### INSTRUCTIONS
a. In the newspaper column on prescription drug abuse below, what chance does Dr. John Fraser give of developing an addiction de novo from prescribed opiates?
b. Quote everything in the newspaper column below, from "Dr. John Fraser, an" down to "like sexual abuse.".

### PAGE EXTRACT

- Opening Delimiter -

This article was in the Nova Scotia Chronical Herald May 18th , 2012 titled :
If you’re in a room with a bunch of doctors and they ambush you with some surprising information, this is not normally a good thing. Unless, of course, you are their audience, not their patient.
I tend to fall in the former category. Doctors have made some rather interesting house calls here at the Herald lately.
A few months ago, it was this tidbit from an MD on the front lines that hit me like a bold headline: She said the ever-spreading scourge of cyber-bullying has not, as one might assume, driven up the teen suicide rate.
It remains relatively constant, and while heaps of abuse on social media are the new bane of many a troubled teen’s existence, the impulse to take your own life is also influenced by a host of other factors, not the least of which is your mental health.
Sometimes, we are too quick to connect the dots of causation. Trouble is, the dots form a constellation, not a straight line.
I was reminded of this insight when a small posse of physicians came calling a couple of weeks ago to discuss the ongoing ravages of prescription drug abuse.
They were armed with factoids on opioids — painkillers like OxyContin and Dilaudid.
Among the “counter-intuitive truths” trotted out by Dr. Gus Grant was the following: “The disease of addiction is constant and it’s predictable based on risk factors that have nothing to do with supply.”
In other words, says the registrar of the College of Physicians & Surgeons of Nova Scotia, getting prescription drugs off the street won’t cut the number of addicts. They will simply move to another drug of choice.
Dr. John Fraser, an addictions specialist in Halifax, says much more goes into the making of an addict than the availability of a drug. Most significant are socio-medical factors such as mental health, a family history of addiction, alcoholism or severe past trauma like sexual abuse.
Stories of people who were previously problem-free getting hooked on painkillers after surgery are mostly a myth, he says. “You have a less than one per cent chance of developing an addiction de novo out of getting prescribed opiates. The risk is, in fact, very low in the absence of other risk factors, the primary one being a personal history of addiction. There’s real misinformation around that fact.”
Before you get the wrong idea, these doctors are not washing their hands of the problem of addictive pills falling into the wrong hands. They were, in fact, touting a new measure to impress upon patient and doctor alike that opioid prescriptions must be handled with care.

- Closing Delimiter -

### INFORMATION SUPPLIED
- Opening Delimiter -

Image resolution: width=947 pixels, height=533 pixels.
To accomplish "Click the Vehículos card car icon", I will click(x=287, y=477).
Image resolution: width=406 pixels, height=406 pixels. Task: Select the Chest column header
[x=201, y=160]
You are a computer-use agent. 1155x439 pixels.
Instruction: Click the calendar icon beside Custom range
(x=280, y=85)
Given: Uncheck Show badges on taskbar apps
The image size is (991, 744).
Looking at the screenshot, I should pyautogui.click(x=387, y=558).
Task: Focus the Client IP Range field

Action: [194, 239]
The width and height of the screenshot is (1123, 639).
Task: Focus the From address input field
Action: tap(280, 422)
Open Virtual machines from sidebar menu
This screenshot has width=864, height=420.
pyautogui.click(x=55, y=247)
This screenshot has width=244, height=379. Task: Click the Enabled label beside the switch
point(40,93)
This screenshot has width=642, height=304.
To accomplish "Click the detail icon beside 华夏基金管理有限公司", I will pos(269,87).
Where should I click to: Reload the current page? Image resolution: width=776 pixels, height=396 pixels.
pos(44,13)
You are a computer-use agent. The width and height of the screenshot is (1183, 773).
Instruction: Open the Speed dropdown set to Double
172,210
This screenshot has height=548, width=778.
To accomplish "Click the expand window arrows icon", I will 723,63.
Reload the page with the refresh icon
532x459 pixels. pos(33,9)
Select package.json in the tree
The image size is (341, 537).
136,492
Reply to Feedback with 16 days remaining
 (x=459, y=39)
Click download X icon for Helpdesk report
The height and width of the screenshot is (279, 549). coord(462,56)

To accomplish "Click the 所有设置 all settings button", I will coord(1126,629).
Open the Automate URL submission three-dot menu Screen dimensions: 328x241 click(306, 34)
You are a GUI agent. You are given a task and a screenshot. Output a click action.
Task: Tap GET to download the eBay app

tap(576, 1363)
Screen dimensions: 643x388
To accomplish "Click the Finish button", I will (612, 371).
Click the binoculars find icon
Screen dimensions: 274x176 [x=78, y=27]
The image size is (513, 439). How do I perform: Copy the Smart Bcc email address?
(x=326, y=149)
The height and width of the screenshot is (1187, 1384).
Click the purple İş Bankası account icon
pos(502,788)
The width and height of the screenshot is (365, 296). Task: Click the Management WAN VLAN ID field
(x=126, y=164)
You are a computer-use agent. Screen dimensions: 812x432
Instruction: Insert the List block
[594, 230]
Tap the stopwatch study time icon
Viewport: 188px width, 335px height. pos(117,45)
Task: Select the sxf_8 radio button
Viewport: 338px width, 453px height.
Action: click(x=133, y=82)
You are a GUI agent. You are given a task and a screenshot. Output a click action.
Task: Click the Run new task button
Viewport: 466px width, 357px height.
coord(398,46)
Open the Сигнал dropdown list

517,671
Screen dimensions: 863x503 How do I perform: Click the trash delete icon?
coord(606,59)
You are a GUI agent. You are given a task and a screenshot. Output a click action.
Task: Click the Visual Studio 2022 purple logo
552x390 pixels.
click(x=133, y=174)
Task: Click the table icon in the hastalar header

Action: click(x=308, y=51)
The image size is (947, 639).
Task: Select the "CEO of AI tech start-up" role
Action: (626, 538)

- Closing Delimiter -

### TASK ANSWERS
a. Less than one per cent.

b.
Dr. John Fraser, an addictions specialist in Halifax, says much more goes into the making of an addict than the availability of a drug. Most significant are socio-medical factors such as mental health, a family history of addiction, alcoholism or severe past trauma like sexual abuse.